(Passage to read begins)

Raymond James, Ameriprise Tout Recruiting Results in Tough Quarter
Executives at Raymond James Financial and Ameriprise Financial touted their firms’ recruiting prowess on Thursday despite stepped-up competition from wirehouses and mobility handicaps imposed by the coronavirus.
On an earnings conference call, Raymond James CEO Paul Reilly said the company’s primary source of recruiting remains wirehouses. Some big-firm prospects delayed their moves to the firm’s employee channel (59% of RayJay brokers are independent contractors) because they didn’t want to move while branches were closed because of Covid-19, Reilly said.
Given the resurgence of virus infections, Riley was reluctant to make earnings and profit margin forecasts, but “the recruiting outlook looks very good,” he said.
Minneapolis-based Ameriprise hired 99 advisors in the July-September quarter, although attrition shaved its roster of brokers across its employee and independent “franchise” channels by 25 to 9,905 from the end of its 2019 third quarter.
Reilly and Ameriprise CEO James Cracchiolo touted their cultures as lures for brokers rubbing against big-company constraints, but also conceded that the bigger firms that have fired up their recruiting engines can outbid them.
“There will always be people who toss a bit more money,” Cracchiolo said.
RayJay’s “transition awards” to recruits added 340 basis points to its overall compensation ratio of 68.1% last quarter, but Reilly repeated past observations that the firm’s advisor-centric culture, not its deal, is its “unique competitive advantage.”
Two large firms, in particular, have become more aggressive recently, he said, without naming them. “They say they’re getting out of the market and they get out for a quarter or two, and then they get back in,” he said.
Reilly was likely referring to Morgan Stanley and UBS Wealth Management, recruiters said.
Raymond James’ Private Client Group, its dominant business, posted a 12% jump in fiscal fourth-quarter revenue from the year-earlier period to $1.4 billion. However, pretax income fell 13% to $125 million, largely due to a 45% decline in net interest income.
Firm executives touted a 16% jump in fee-based account assets—reflecting market gains and new accounts from recruiting.

(Passage to read ends)

* What you need to do
Rewrite the article on recruiting at Raymond James and Ameriprise, everything from "Reilly was likely" down to "net interest income.", putting "largest business" in place of "dominant business".

(Excerpted data begins)

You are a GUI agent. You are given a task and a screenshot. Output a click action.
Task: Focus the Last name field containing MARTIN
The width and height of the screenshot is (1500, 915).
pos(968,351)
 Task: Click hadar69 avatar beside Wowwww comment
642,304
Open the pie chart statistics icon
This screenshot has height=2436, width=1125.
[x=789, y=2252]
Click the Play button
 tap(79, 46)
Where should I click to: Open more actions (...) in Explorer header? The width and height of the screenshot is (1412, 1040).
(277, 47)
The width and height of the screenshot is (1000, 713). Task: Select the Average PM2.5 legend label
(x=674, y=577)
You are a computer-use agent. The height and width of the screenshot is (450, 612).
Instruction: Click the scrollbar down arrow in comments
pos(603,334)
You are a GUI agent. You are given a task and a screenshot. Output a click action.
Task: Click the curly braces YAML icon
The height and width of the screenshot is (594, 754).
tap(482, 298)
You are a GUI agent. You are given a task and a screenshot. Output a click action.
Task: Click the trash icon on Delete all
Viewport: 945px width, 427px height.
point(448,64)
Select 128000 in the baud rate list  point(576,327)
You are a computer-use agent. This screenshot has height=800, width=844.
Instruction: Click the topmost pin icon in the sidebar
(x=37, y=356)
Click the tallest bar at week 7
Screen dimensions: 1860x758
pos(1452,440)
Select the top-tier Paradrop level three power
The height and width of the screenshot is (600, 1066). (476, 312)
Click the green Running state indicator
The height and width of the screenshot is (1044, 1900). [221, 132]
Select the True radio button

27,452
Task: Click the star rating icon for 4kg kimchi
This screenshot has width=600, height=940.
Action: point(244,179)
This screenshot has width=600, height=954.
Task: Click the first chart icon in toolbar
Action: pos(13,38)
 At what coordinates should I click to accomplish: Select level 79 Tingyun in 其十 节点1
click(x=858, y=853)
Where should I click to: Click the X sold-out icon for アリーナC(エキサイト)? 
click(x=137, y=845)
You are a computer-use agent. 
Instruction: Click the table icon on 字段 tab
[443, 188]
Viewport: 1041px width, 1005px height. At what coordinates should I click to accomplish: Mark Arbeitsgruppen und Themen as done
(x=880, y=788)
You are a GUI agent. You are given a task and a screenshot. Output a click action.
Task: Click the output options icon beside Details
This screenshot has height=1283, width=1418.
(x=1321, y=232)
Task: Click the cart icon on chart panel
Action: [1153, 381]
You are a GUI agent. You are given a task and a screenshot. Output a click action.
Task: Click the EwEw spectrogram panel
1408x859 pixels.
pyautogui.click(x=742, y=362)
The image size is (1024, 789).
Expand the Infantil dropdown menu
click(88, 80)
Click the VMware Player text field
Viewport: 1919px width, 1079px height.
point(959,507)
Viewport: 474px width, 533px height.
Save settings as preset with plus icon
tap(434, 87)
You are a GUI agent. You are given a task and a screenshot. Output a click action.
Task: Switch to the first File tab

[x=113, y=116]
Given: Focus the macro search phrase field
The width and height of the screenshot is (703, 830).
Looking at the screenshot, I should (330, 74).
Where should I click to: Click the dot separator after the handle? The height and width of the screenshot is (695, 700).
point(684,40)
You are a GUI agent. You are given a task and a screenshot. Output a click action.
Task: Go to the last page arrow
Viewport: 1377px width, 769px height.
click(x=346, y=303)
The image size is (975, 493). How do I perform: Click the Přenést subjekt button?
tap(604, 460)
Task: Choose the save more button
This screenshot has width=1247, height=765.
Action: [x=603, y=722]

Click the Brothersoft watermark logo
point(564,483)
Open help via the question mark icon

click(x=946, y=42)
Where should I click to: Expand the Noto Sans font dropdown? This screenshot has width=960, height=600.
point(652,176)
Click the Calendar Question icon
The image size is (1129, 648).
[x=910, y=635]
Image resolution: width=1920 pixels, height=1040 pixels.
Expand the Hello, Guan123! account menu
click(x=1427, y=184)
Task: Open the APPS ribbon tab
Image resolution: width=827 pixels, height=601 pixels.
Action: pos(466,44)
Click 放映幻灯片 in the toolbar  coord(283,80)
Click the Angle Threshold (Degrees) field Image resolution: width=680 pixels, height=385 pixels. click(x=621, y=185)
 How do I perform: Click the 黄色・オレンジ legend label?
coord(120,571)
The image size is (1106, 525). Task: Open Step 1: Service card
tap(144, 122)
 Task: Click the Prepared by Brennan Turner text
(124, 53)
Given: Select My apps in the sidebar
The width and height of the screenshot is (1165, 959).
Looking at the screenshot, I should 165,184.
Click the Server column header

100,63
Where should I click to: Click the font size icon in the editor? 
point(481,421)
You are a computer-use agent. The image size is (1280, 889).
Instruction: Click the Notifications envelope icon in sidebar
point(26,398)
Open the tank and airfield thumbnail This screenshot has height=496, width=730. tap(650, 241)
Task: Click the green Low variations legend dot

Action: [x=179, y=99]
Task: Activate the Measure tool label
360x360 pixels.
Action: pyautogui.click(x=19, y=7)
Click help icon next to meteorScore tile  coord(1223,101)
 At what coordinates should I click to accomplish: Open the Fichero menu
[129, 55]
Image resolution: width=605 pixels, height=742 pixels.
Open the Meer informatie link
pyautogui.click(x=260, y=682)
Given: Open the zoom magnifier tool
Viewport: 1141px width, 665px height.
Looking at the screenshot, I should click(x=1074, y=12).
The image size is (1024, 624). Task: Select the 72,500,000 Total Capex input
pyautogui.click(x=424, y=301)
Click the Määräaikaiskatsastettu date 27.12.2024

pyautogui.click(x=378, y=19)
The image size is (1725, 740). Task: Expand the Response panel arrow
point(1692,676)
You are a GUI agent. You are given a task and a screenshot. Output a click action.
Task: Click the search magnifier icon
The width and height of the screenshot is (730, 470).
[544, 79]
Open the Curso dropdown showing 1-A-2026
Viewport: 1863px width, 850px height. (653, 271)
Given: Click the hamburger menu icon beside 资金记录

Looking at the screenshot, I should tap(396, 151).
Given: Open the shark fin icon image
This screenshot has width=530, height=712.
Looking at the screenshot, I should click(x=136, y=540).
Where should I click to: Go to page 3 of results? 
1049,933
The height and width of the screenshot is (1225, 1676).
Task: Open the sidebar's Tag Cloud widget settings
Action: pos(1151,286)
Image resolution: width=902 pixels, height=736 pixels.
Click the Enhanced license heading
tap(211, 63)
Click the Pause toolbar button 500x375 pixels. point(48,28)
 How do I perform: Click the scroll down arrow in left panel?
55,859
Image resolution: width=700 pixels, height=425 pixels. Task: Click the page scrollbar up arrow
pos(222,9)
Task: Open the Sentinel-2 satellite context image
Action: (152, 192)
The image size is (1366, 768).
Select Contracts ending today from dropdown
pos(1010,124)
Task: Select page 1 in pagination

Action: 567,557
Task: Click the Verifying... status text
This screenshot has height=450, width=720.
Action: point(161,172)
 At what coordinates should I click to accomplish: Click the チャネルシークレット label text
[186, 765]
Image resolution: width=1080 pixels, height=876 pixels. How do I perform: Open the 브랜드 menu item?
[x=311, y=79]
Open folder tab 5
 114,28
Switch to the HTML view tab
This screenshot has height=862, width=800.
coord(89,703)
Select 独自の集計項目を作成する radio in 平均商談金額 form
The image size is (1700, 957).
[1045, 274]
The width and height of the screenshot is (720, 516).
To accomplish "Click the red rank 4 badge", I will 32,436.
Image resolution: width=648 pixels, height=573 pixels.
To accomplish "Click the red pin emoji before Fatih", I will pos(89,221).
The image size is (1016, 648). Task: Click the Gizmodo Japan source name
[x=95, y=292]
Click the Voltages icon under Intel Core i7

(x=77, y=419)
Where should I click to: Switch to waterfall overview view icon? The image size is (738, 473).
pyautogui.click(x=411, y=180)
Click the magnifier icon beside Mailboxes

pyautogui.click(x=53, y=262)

(Excerpted data ends)

* Response to this task
Reilly was likely referring to Morgan Stanley and UBS Wealth Management, recruiters said.
Raymond James’ Private Client Group, its largest business, posted a 12% jump in fiscal fourth-quarter revenue from the year-earlier period to $1.4 billion. However, pretax income fell 13% to $125 million, largely due to a 45% decline in net interest income.